The only reason I sampled Laymon's work was because it was recommended to me by people I liked and respected who usually had good taste and others going on and on about how important to the horror field he was.
What boggled me most is the respect given to his "Beast House" series. I read the first book, The Cellar when I was younger, I suppose just after the 80's horror-lit boom had faded away and it stuck in my mind as one of the most idiotic novels, never mind horror novels, I'd ever read.

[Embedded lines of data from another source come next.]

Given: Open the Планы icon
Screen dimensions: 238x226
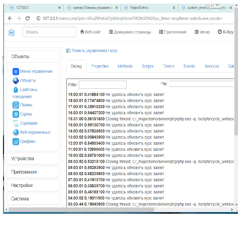Looking at the screenshot, I should (x=16, y=105).
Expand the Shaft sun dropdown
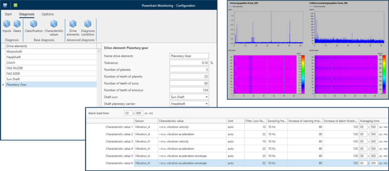The image size is (389, 171). point(206,97)
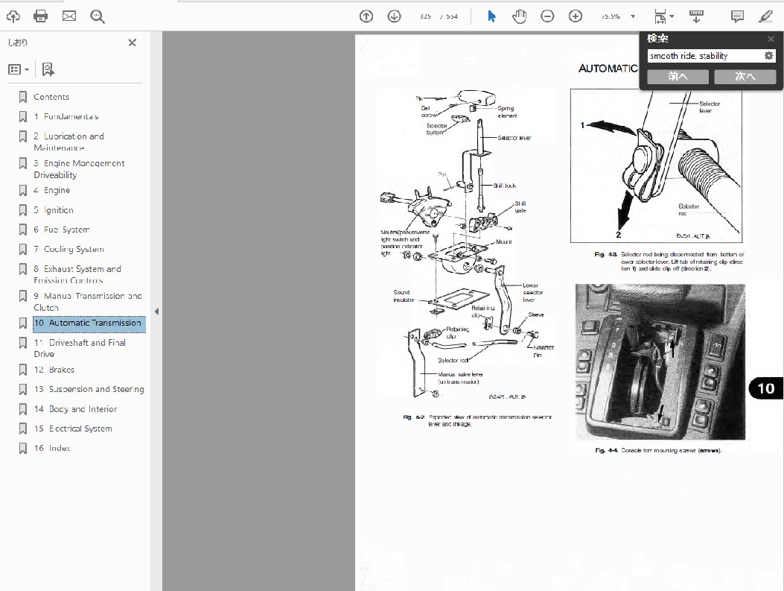Open zoom percentage dropdown

[x=633, y=16]
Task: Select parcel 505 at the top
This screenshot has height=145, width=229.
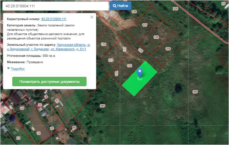Action: (x=175, y=9)
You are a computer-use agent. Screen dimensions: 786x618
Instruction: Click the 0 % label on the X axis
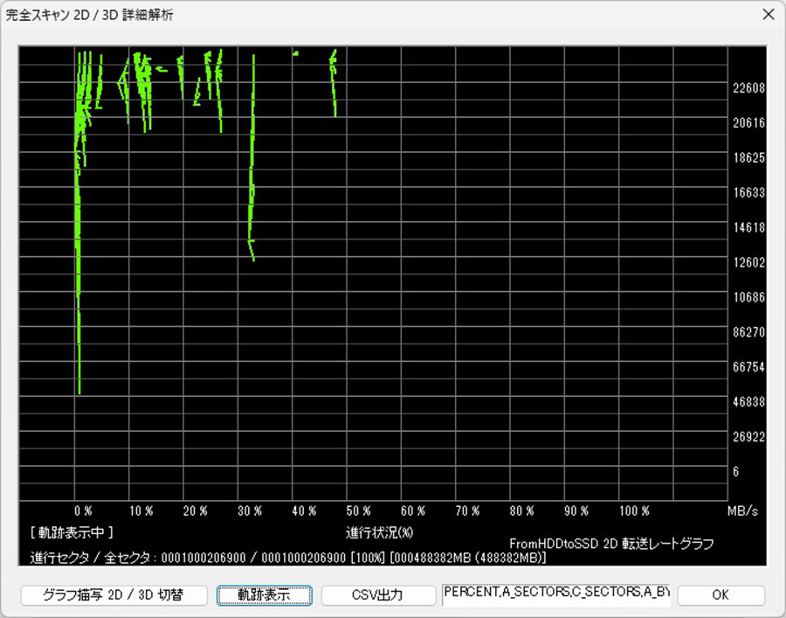tap(84, 510)
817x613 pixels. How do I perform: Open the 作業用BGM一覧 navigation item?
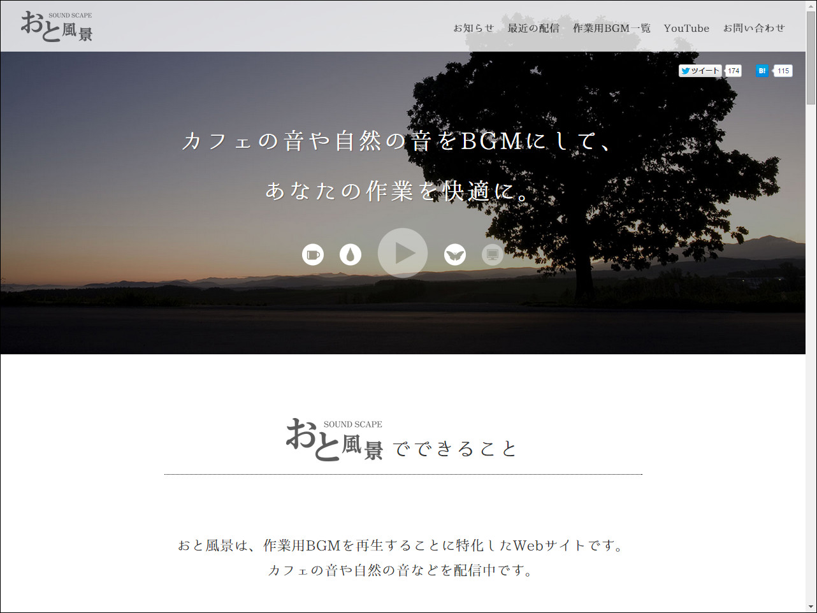point(611,28)
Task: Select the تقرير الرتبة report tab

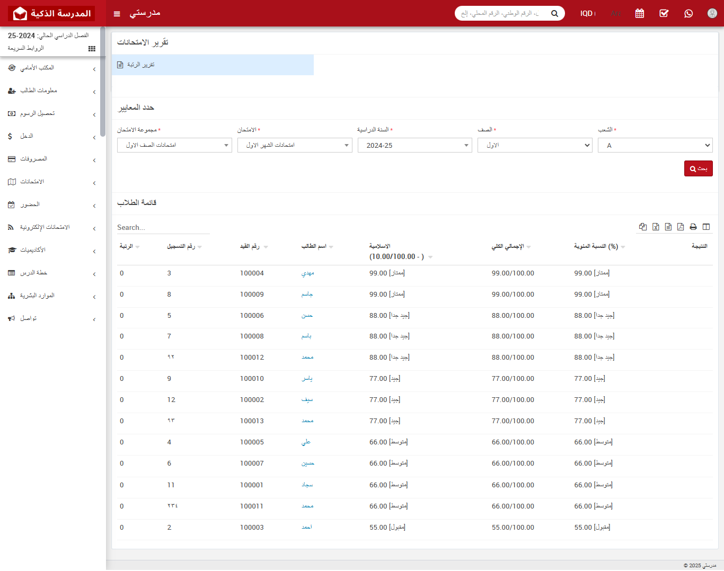Action: [213, 65]
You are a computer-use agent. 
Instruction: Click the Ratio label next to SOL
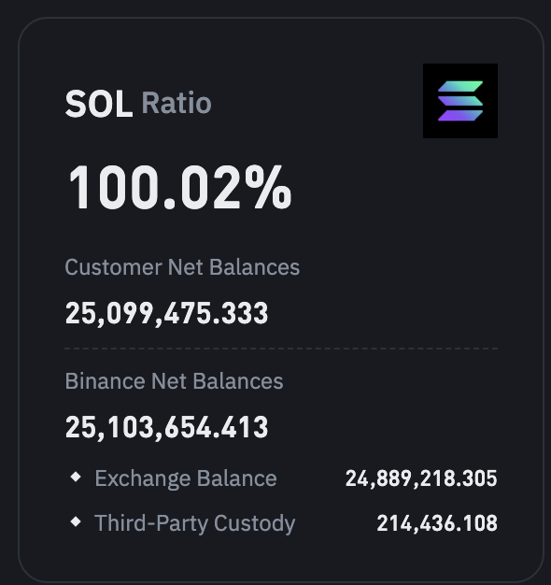coord(177,103)
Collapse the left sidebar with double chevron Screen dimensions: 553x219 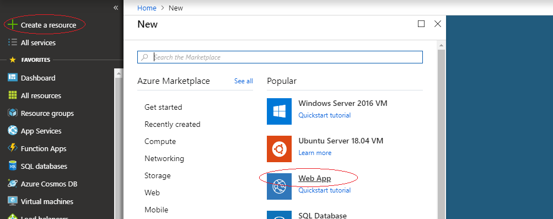pyautogui.click(x=115, y=8)
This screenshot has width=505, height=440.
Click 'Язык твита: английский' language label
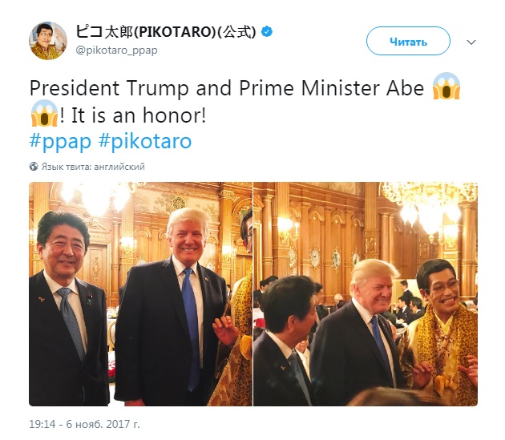[93, 167]
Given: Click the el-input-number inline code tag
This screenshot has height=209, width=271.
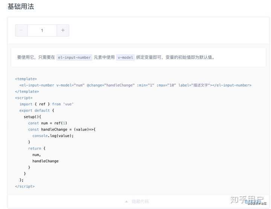Looking at the screenshot, I should [x=74, y=57].
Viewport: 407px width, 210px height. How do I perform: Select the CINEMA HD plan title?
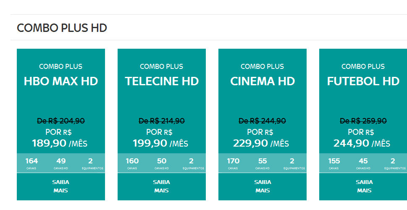263,81
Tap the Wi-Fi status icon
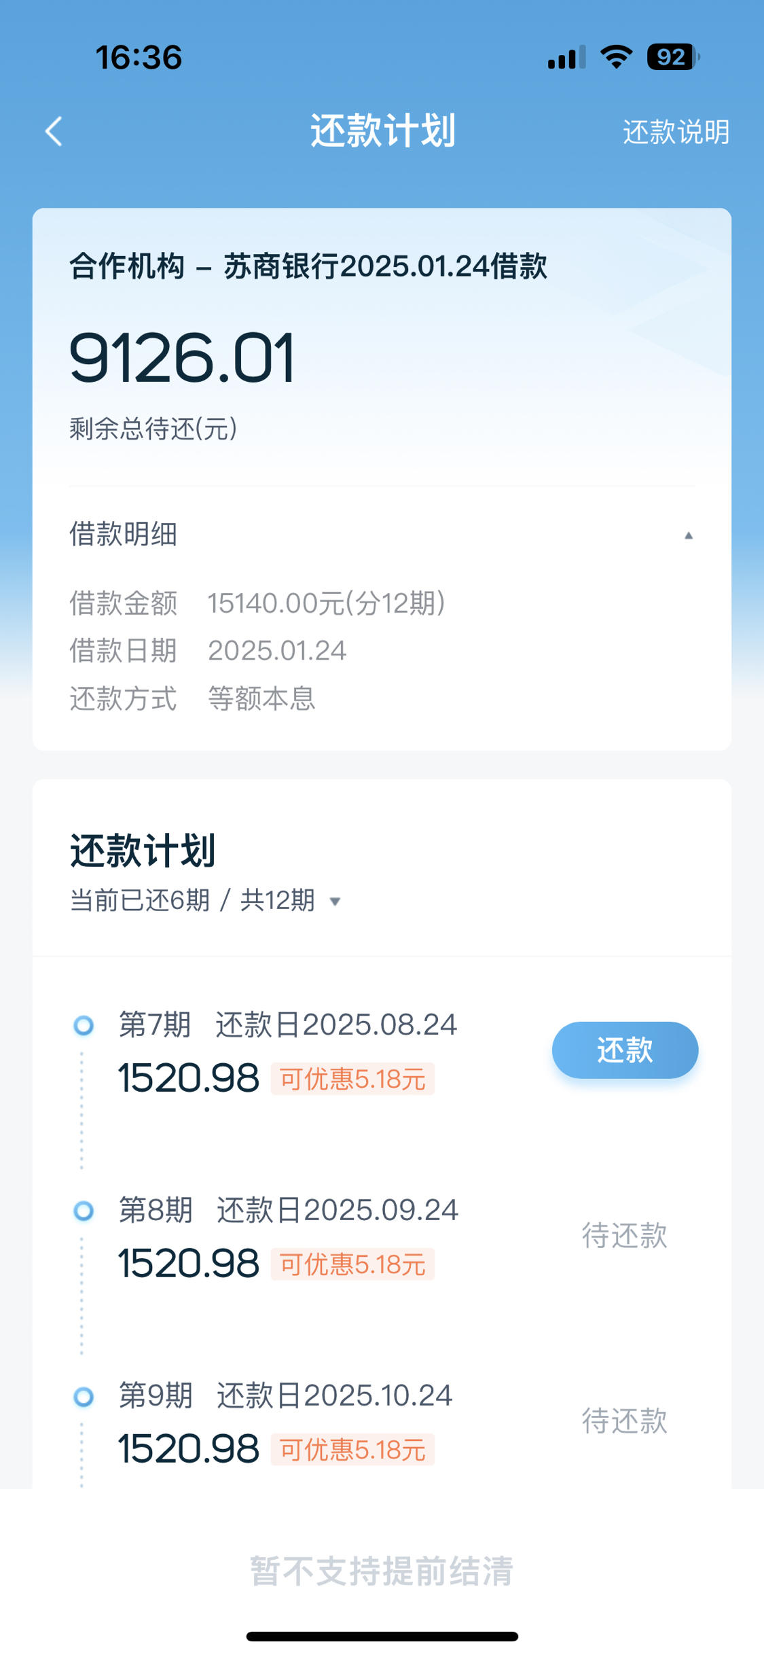Viewport: 764px width, 1657px height. 617,57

Skip ahead to the early 00's...I raised the plot of the novel on a horror forum in a thread about "stupid horror books you've forgotten the title of", and several people got all upset with me for disparaging a "classic." The Cellar's actually on lists of the greatest horror novels of all time. And then I find out there were like four sequels. Ugh.
SPOILER for anybody who doesn't want to read these stupid books but wants to know why I find the "Beast House" novels ridiculous: you know what they're about? Ape-like creatures with big dicks that have mouths on the end, with which they make human women their sexual slaves. I shit you not--those are the monsters in these books, them and the odd sexually predatory human male so there can be some sex women -don't- like in the books. A lot of loving descriptions of these women's glorious response mixed with the usual Laymonesque rapes and atrocities. Really dreadful, pointless and ultimately idiotic.